◆ **Challenge**
Reproduce the listing below without changes, beginning with its first line and stopping after the line that contains "click(x=26, y=129)".
▽
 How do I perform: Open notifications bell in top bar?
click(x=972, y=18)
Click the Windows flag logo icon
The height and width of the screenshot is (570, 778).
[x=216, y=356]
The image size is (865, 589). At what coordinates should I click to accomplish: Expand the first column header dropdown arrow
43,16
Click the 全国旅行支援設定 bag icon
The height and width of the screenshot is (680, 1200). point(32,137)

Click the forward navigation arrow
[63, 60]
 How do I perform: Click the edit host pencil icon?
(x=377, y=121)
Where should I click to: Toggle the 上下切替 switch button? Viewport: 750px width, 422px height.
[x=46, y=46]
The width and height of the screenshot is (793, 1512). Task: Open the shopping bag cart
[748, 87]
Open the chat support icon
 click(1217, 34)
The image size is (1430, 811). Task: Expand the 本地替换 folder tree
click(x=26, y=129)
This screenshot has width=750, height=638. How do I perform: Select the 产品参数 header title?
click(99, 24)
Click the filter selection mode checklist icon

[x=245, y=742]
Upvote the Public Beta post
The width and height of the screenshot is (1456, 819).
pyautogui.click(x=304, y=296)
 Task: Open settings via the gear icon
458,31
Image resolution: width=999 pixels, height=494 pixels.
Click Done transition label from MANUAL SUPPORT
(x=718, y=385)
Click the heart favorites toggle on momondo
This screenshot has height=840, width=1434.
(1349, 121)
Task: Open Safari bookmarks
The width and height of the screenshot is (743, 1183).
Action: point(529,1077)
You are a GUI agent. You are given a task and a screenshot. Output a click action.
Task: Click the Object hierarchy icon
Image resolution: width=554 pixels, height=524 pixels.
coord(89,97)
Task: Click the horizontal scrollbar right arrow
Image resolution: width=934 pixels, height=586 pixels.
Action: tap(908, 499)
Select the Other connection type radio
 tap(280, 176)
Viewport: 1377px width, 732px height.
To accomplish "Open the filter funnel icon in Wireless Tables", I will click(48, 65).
△
◆ **Output below**
 How do I perform: Open notifications bell in top bar?
click(x=972, y=18)
Click the Windows flag logo icon
The height and width of the screenshot is (570, 778).
[x=216, y=356]
The image size is (865, 589). At what coordinates should I click to accomplish: Expand the first column header dropdown arrow
43,16
Click the 全国旅行支援設定 bag icon
The height and width of the screenshot is (680, 1200). point(32,137)

Click the forward navigation arrow
[63, 60]
 How do I perform: Click the edit host pencil icon?
(x=377, y=121)
Where should I click to: Toggle the 上下切替 switch button? Viewport: 750px width, 422px height.
[x=46, y=46]
The width and height of the screenshot is (793, 1512). Task: Open the shopping bag cart
[748, 87]
Open the chat support icon
 click(1217, 34)
The image size is (1430, 811). Task: Expand the 本地替换 folder tree
click(x=26, y=129)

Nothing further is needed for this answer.